(Dataset records)
- - - -

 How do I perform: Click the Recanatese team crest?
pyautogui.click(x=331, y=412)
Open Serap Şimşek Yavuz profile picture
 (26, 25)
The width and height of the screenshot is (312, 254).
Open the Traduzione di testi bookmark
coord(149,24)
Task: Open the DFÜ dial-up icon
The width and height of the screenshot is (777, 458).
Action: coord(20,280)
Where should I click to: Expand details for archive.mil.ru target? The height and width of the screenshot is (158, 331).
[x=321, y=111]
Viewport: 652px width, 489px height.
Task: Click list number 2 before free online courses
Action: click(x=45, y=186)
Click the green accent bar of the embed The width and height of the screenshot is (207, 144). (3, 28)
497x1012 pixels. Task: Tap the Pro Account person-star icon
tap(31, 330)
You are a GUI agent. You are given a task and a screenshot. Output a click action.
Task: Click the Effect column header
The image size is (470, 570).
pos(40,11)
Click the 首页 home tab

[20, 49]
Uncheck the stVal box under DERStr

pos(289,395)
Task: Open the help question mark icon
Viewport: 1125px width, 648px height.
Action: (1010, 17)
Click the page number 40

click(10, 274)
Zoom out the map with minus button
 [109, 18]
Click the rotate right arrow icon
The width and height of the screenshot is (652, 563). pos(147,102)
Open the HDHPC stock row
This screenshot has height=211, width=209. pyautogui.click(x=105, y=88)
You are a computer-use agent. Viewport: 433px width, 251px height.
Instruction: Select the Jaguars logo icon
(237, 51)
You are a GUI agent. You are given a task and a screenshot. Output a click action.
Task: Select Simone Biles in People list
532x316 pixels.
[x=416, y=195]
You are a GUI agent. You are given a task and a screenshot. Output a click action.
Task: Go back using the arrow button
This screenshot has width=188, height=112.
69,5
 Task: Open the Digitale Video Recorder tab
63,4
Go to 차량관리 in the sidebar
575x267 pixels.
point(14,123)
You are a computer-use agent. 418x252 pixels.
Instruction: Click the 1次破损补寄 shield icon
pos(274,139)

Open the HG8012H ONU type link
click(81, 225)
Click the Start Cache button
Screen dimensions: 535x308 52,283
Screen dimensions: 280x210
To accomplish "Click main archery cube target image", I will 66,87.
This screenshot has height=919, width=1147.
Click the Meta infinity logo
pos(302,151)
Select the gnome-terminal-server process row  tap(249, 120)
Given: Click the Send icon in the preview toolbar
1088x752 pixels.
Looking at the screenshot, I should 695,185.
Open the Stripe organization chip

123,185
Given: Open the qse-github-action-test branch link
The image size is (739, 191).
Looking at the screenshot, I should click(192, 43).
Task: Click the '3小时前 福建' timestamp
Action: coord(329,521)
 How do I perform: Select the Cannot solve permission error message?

- - - -

**TASK BRIEF**: Set down exactly the lines from the one that contains "You are a computer-use agent. Viewport: 433px" to the final line above, both included, and nothing more.

**YOUR SOLUTION**:
You are a computer-use agent. Viewport: 433px width, 251px height.
Instruction: Select the Jaguars logo icon
(237, 51)
You are a GUI agent. You are given a task and a screenshot. Output a click action.
Task: Select Simone Biles in People list
532x316 pixels.
[x=416, y=195]
You are a GUI agent. You are given a task and a screenshot. Output a click action.
Task: Go back using the arrow button
This screenshot has width=188, height=112.
69,5
 Task: Open the Digitale Video Recorder tab
63,4
Go to 차량관리 in the sidebar
575x267 pixels.
point(14,123)
You are a computer-use agent. 418x252 pixels.
Instruction: Click the 1次破损补寄 shield icon
pos(274,139)

Open the HG8012H ONU type link
click(81, 225)
Click the Start Cache button
Screen dimensions: 535x308 52,283
Screen dimensions: 280x210
To accomplish "Click main archery cube target image", I will 66,87.
This screenshot has height=919, width=1147.
Click the Meta infinity logo
pos(302,151)
Select the gnome-terminal-server process row  tap(249, 120)
Given: Click the Send icon in the preview toolbar
1088x752 pixels.
Looking at the screenshot, I should 695,185.
Open the Stripe organization chip

123,185
Given: Open the qse-github-action-test branch link
The image size is (739, 191).
Looking at the screenshot, I should click(192, 43).
Task: Click the '3小时前 福建' timestamp
Action: coord(329,521)
 How do I perform: Select the Cannot solve permission error message?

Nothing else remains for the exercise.